Colombia

The assassinations of four journalists cast a pall over Colombia's press, even as the government of Ernesto Samper publicly excoriated the media for perpetuating the violence it covers. While Colombia has long been the most dangerous country in the hemisphere for journalists—45 have been killed in the line of duty since 1986—the Samper government's response has deepened Colombian journalists' sense of isolation and vulnerability.

The irony is that Samper took office in 1994 with broad support from the media, which hoped that the new president would put a stop to the drug-related violence that had decimated the press. But the relationship with Samper soured after El Tiempo, Colombia's leading daily, published testimony from a former cabinet minister who alleged that the president had knowingly accepted more than US$6 million in campaign contributions from the Cali cartel. Samper survived impeachment proceedings, but, greatly weakened politically, he has been unable to stem Colombia's slide into anarchy. In this environment, Colombian journalists face myriad and growing risks.

With the power and strength of Colombia's two major guerrilla groups (the Revolutionary Armed Forces of Colombia (FARC) and the National Liberation Army (ELN)) continuing to grow, the military and violent paramilitary groups asserted de-facto political control over large portions of the country. Meanwhile, common crime has reached epidemic proportions and drug-related violence has continued unabated.

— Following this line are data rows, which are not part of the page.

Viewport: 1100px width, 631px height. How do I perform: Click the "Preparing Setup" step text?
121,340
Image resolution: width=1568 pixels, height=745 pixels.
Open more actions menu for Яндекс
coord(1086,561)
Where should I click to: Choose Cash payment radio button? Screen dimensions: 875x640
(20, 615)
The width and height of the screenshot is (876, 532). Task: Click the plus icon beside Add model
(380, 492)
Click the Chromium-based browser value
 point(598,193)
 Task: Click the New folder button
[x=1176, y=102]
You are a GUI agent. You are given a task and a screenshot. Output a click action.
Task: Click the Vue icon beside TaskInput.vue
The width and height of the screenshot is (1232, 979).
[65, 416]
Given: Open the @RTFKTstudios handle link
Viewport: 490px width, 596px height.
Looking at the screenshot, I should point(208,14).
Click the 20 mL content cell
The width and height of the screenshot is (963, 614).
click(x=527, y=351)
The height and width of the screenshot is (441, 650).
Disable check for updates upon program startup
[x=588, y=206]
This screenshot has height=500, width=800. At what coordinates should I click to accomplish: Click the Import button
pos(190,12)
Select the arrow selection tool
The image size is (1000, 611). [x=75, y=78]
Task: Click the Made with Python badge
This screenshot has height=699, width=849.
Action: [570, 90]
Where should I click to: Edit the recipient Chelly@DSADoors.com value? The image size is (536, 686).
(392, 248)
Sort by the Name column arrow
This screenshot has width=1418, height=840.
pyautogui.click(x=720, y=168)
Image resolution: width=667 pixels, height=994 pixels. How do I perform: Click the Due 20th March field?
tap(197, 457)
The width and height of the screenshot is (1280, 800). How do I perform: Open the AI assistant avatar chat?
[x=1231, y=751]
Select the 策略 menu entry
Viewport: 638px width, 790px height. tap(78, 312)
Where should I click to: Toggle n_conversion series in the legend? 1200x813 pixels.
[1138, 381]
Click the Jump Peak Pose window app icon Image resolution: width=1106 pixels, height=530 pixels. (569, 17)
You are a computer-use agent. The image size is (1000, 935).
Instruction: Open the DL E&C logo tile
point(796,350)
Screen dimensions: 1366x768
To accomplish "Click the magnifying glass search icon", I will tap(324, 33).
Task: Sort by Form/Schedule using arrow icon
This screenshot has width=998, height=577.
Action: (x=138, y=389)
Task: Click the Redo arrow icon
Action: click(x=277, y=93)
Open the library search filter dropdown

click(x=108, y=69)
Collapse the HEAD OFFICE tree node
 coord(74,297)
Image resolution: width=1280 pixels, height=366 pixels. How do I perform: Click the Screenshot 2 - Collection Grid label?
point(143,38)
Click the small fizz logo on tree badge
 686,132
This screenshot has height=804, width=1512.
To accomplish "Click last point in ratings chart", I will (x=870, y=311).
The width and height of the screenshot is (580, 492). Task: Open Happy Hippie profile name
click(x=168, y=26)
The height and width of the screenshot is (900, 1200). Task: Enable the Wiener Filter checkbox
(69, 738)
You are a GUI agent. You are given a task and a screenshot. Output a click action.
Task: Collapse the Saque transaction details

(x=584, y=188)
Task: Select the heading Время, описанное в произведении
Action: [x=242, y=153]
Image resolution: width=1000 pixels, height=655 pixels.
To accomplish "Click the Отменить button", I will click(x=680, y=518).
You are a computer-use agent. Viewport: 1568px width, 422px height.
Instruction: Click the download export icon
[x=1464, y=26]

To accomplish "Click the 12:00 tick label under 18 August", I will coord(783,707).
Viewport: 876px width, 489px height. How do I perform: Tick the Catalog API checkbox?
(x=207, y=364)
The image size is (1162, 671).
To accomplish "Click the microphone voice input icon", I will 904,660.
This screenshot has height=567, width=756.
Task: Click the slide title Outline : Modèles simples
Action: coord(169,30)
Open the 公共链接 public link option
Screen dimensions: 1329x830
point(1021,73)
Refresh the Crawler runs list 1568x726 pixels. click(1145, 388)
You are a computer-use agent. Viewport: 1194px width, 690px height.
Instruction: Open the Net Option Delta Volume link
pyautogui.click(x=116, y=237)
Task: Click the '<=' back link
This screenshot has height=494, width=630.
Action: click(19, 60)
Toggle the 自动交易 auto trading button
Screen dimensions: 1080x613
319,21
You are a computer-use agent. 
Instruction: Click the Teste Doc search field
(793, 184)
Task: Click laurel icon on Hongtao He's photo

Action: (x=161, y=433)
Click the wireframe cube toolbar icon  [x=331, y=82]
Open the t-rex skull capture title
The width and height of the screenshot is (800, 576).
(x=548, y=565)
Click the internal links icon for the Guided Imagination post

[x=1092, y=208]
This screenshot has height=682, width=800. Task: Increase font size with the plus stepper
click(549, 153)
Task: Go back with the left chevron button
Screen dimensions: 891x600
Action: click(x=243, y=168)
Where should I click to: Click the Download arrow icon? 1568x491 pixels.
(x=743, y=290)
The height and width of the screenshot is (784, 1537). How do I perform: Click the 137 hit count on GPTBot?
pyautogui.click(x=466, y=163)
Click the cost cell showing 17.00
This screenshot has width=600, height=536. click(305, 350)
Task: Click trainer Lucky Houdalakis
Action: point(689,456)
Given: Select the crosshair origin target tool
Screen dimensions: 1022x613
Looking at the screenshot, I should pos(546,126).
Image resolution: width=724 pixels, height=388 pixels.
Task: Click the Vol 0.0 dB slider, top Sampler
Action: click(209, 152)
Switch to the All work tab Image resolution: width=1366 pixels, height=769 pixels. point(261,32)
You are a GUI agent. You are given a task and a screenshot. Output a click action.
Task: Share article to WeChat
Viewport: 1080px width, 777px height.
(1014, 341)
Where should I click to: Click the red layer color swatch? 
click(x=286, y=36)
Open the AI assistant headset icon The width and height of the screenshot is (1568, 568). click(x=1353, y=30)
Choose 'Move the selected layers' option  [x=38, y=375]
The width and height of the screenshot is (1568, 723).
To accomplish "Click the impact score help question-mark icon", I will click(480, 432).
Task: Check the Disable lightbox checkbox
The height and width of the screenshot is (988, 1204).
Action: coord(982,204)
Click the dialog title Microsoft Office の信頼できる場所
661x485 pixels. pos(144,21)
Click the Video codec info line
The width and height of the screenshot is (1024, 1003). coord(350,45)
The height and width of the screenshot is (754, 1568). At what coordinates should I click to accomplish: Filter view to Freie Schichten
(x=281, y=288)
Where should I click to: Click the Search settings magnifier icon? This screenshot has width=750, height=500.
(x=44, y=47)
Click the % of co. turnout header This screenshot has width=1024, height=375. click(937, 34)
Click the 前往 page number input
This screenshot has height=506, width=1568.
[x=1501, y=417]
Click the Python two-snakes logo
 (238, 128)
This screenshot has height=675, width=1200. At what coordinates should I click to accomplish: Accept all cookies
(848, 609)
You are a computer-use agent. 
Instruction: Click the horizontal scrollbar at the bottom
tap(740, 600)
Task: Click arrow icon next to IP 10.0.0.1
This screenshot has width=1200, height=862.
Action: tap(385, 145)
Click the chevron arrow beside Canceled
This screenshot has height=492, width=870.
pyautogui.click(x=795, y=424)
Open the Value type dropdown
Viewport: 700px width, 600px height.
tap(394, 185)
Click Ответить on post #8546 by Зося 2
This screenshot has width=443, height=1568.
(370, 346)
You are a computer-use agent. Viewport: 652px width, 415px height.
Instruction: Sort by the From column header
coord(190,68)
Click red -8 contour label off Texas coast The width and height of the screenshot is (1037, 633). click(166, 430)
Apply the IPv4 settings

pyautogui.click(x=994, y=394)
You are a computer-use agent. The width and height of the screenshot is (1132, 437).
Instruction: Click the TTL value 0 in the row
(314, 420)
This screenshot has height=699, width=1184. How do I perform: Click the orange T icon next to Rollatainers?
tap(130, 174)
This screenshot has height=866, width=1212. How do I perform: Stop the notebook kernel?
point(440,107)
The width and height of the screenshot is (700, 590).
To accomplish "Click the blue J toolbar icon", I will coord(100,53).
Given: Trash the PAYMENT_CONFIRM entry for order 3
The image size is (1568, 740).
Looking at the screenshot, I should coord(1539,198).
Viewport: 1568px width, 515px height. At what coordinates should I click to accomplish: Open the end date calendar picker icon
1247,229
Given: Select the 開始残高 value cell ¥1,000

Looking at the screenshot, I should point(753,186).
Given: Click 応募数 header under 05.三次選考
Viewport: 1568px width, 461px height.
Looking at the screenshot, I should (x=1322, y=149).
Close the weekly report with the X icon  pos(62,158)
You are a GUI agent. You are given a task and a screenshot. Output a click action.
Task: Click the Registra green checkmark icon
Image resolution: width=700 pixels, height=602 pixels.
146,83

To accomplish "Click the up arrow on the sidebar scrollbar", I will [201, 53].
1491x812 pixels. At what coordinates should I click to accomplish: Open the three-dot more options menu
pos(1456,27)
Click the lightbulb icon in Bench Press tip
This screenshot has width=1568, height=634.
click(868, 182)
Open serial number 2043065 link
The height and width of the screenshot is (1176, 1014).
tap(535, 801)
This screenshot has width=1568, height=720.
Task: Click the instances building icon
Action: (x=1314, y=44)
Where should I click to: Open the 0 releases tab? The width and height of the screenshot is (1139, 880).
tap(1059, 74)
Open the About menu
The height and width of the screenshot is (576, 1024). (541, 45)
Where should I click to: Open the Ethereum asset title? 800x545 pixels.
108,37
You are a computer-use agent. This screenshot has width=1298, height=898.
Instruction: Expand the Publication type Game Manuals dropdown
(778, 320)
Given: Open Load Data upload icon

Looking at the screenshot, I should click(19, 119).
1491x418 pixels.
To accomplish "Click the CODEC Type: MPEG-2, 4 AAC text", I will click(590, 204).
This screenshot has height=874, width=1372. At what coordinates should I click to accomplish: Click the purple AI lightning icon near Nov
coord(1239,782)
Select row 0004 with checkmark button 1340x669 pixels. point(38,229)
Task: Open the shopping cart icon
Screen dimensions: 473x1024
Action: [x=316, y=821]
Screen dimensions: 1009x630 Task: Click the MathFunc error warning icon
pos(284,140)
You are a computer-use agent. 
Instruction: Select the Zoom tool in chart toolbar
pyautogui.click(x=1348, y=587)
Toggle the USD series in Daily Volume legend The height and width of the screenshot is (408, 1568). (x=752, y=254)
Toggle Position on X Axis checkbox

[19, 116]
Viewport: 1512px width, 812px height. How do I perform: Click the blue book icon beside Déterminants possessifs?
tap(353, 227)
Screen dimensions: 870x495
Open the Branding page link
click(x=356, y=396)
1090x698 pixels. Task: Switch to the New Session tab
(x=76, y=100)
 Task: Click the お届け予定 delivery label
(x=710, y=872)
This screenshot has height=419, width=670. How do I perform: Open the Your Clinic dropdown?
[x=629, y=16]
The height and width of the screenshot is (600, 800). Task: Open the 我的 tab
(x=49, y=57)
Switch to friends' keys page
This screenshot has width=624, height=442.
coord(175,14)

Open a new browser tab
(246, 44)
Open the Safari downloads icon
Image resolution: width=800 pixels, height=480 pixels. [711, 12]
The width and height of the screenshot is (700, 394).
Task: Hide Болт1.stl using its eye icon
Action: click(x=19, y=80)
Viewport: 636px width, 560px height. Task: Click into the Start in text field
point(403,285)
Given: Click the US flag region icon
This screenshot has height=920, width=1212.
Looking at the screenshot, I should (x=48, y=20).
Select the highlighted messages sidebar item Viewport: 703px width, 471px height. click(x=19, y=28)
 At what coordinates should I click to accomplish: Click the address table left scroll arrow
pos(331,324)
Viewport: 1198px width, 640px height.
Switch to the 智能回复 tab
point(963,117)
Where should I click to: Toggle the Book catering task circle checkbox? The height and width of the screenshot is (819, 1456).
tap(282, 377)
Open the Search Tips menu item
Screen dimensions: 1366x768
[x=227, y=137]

Of the four journalists who died in the line of duty, one may have been murdered by local police, another by a paramilitary group, and in a third case, both the paramilitaries and the guerrillas are suspected. In a crime that dispelled the widespread notion that the leaders of the Cali cartel were less violent than their rivals in Medellín, Gerardo Bedoya, the opinion editor of the Cali daily El País, was gunned down in front of his home by a professional gunman only days after he wrote a column in favor of extraditing Colombian drug traffickers to the United States. Meanwhile, cameraman Richard Vélez, who recorded soldiers firing on unarmed peasants during demonstrations in 1996, was forced to flee into exile in the United States after he narrowly escaped being abducted.

Despite appeals to Colombian authorities to conduct thorough investigations, no suspects have been detained in any of these attacks. Instead, Samper has tried to turn the tables on the press, declaring, in a speech in August before the Inter American Press Association in Guatemala that, "The news media have been formed by action and violence and what does not march to the tempo is left out."

Rather than publicly affirming the role of a critical press in a democratic society, Samper has tried to limit negative coverage through government regulation and the distribution of media outlets to political cronies. Under a controversial 1996 law, the National Television Commission gained authority to revoke television licenses of news programs that do not conform to standards of "objectivity, impartiality or balance." In October, the commission, packed with Samper supporters, failed to renew the licenses of two newscasts that had broadcast critical stories. In protest over the regulations, Nobel prize-winning author Gabriel García Márquez withdrew his bid to renew the television station he co-owns with journalist Enrique Santos Calderón.

In August, two cabinet ministers were forced to resign after the weekly Semana published the transcript of a surreptitiously recorded cellular phone conversation in which they discussed Samper's plan to award radio frequencies to his friends and supporters. The frequencies were supposed to be awarded to the highest bidders at public auction.

The spread of violence and a cynical government effort to control coverage are rapidly undermining one of Latin America's most respected presses. Colombian journalists, who have not flinched from covering the drug trade despite the extreme danger, say they feel at even greater risk in an environment in which physical threat has become more generalized and the government has turned against them. Privately, journalists acknowledge that the new dangers have led to increased self-censorship.